The passenger in the designated seat is a frequent flyer with priors, and he looks as if he's seen a ghost when he sees Annie.
The pilot is a smarmy horn dog with a sexy, outgoing wife. They are into the swingers lifestyle. Annie gets herself invited to their next swingers key party, and takes Sam along as her "date". Sam surprises even himself when he tellers her "If you get hurt, I'll level the place."
When Lt. Gene Hunt arrives with a prostitute and Sam discovers bondage equipment in the bedroom, things get interesting....

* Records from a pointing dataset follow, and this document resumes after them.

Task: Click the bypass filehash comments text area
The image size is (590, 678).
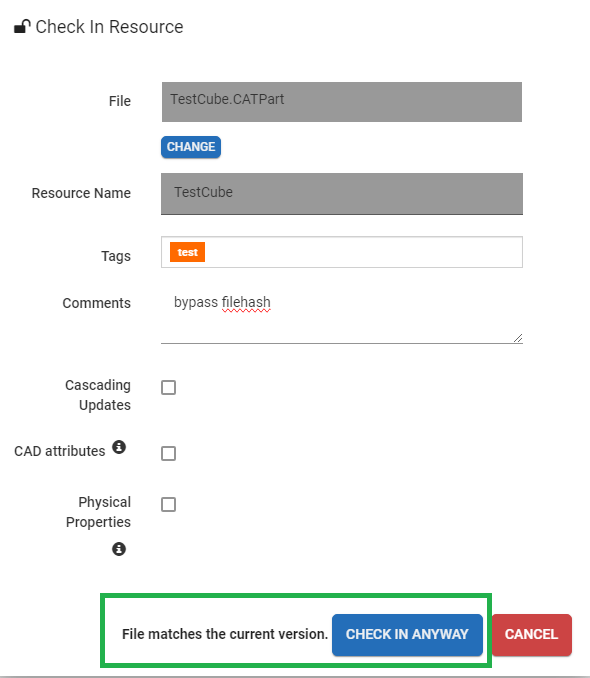Action: click(342, 317)
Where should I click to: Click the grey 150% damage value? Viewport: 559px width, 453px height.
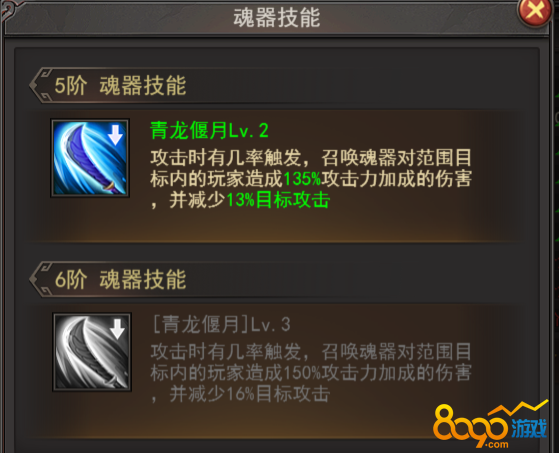pyautogui.click(x=302, y=373)
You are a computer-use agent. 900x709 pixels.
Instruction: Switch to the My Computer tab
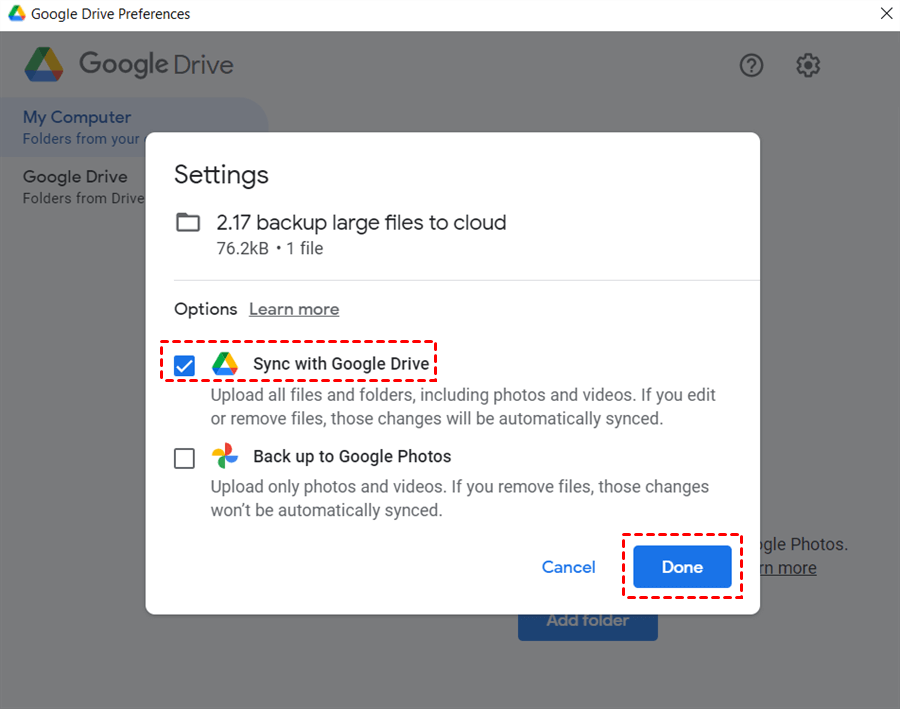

This was an amusing episode, although the most over-used 70s cliche is the key party and sexy swinging lifestyle of pilots and stewardess. Cliche though it may be, it does provide opportunity for laughs, such as Sam's using the alias "Tom Cruise" at the party and rattling off almost every Tom Cruise movie title in casual conversation.
The music choices were excellent in this episode, as they were in the previous one.
Everything seems to be a touchstone for Sam. Was it always Annie's face on that magazine cover, or did it become Annie after he saw her in the role of stewardess?
Jealousy is a eternal truth, and it is at the heart of this episode. Sam is in love with Annie, although he doesn't realize it yet. Jealousy is what also drives the perpetrator to murder.
This episode doesn't advance Sam's time shift mystery, but it is a character building episode, Sam's childhood memory of playing in a cardboard box and his memory of the magazine cover are heart warming.